Id. at 265, 119 S. Ct. 687 (emphases added). Like the claim seeking to enforce a lien in Blue Fox, Lumbermens' impairment of suretyship/pro tanto discharge claim is a non-contractual cause of action based on state law. As in Blue Fox, we see no waiver of sovereign immunity that unambiguously consents for the government to be sued based on noncontractual rights arising under state equitable principles.

At most, Lumbermens' impairment of suretyship/pro tanto discharge claim can be viewed as being based on an implied-in-law contract theory (i.e., a quasi-contract or unjust enrichment theory).
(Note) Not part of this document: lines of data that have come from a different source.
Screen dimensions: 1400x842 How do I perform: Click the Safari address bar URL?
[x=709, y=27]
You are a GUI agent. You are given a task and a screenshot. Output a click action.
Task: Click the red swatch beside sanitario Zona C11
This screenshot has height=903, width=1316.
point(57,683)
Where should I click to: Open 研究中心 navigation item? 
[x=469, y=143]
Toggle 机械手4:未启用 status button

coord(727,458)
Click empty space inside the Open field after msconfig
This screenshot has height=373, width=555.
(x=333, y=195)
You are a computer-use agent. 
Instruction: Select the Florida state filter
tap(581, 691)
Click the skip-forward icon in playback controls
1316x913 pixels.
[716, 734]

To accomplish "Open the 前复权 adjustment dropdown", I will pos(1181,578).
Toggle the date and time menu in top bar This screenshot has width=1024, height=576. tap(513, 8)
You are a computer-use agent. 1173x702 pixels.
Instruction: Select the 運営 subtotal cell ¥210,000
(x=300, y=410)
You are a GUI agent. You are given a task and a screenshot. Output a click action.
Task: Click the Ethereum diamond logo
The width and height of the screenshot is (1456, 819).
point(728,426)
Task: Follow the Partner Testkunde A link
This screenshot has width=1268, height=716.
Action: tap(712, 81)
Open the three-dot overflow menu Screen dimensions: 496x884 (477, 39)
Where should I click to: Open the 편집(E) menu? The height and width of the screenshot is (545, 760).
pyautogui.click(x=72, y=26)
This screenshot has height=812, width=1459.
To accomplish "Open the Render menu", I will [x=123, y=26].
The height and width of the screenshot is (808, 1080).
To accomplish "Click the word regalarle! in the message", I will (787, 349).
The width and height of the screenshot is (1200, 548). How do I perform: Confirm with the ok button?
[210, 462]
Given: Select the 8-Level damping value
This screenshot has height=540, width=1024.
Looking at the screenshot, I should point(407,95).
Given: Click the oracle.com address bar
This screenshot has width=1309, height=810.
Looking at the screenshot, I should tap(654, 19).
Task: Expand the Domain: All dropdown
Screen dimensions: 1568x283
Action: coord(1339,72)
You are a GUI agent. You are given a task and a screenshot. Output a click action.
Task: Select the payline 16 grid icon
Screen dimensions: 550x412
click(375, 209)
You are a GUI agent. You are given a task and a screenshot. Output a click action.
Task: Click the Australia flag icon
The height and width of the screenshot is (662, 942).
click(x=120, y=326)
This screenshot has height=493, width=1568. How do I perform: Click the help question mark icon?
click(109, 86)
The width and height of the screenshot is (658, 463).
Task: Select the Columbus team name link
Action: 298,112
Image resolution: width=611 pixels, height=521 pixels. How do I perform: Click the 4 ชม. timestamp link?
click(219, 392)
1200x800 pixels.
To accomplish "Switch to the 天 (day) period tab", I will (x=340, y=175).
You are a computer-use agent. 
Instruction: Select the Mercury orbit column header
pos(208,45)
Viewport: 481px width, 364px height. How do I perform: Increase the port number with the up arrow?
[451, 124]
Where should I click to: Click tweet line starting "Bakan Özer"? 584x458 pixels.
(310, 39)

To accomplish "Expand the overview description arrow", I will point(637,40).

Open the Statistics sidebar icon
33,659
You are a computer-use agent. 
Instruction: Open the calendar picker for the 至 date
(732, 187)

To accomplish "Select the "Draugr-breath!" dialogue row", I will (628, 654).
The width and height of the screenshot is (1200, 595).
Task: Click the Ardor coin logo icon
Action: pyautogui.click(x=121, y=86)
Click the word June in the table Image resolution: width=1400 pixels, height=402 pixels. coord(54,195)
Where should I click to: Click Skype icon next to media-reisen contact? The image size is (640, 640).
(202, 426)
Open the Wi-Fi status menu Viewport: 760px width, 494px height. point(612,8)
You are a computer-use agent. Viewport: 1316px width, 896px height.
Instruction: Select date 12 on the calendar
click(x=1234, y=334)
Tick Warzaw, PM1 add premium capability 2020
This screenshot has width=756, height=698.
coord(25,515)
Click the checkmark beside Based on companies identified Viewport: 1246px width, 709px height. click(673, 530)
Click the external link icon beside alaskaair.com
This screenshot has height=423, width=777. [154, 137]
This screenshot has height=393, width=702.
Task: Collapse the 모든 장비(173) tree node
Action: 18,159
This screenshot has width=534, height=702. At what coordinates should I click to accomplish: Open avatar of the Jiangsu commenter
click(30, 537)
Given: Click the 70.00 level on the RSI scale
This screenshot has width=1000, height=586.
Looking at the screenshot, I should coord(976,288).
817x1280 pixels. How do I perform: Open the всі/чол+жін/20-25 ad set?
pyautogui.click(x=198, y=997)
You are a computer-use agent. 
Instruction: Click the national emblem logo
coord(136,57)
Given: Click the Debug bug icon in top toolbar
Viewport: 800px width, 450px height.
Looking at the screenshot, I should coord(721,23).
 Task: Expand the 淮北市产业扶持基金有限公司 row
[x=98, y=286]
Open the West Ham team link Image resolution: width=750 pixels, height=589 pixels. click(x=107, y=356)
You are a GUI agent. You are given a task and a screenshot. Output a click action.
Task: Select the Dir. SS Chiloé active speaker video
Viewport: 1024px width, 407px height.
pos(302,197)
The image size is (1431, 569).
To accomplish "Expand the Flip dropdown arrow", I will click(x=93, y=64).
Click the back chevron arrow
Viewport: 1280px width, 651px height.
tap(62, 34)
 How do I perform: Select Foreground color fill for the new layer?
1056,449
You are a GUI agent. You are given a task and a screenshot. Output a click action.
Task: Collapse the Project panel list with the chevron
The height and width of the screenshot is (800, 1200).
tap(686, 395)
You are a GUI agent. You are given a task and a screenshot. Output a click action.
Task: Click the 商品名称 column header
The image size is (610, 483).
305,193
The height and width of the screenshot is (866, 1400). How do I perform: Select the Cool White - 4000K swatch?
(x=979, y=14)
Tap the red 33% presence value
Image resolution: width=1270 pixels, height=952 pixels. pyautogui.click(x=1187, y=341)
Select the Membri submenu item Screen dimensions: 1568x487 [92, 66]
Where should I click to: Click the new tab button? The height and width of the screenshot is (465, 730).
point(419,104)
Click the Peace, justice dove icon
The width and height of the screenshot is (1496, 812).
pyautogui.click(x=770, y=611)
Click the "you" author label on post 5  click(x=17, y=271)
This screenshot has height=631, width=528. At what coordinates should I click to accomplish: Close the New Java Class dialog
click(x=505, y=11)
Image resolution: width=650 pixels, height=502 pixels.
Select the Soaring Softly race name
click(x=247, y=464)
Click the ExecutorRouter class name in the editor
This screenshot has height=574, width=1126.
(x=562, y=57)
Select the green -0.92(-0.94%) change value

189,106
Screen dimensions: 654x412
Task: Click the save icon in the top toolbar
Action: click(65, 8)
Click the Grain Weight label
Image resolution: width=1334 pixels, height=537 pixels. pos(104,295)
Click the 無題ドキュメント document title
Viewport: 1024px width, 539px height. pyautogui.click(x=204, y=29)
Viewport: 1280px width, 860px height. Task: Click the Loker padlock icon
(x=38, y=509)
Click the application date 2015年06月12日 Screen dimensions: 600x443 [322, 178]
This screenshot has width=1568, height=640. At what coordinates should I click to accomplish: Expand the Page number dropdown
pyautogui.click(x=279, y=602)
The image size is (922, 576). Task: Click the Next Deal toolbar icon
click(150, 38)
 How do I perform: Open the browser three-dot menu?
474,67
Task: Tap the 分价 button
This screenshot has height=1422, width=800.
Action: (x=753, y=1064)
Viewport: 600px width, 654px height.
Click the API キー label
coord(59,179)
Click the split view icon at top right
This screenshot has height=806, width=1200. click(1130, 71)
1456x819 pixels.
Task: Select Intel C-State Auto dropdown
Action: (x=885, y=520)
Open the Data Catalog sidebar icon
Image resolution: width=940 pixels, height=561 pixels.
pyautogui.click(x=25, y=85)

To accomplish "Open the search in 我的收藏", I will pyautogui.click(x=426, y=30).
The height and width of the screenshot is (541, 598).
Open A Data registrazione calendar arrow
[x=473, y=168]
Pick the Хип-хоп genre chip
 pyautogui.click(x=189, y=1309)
While the Tucker Act does cover "implied contract[s]," the Supreme Court has long held that the scope of the Tucker Act's waiver of sovereign immunity "extends only to contracts either express or implied in fact, and not to claims on contracts implied in law." Hercules Inc. v. United States, 516 U.S. 417, 423, 116 S. Ct. 981, 134 L. Ed. 2d 47 (1996).[8] Generally speaking, implied-in-law contracts "impose duties that are deemed to arise by operation of law" in order to prevent an injustice, whereas implied-in-fact contracts are "founded upon a meeting of the minds, which, although not embodied in an express contract, is inferred, as a fact, from conduct of the parties showing, in light of the surrounding circumstances, their tacit understanding." City of Cincinnati v. United States, 153 F.3d 1375, 1377 (Fed.Cir.1998) (quoting Baltimore & Ohio R.R. v. United States, 261 U.S. 592, 597, 43 S. Ct. 425, 67 L. Ed. 816 (1923)).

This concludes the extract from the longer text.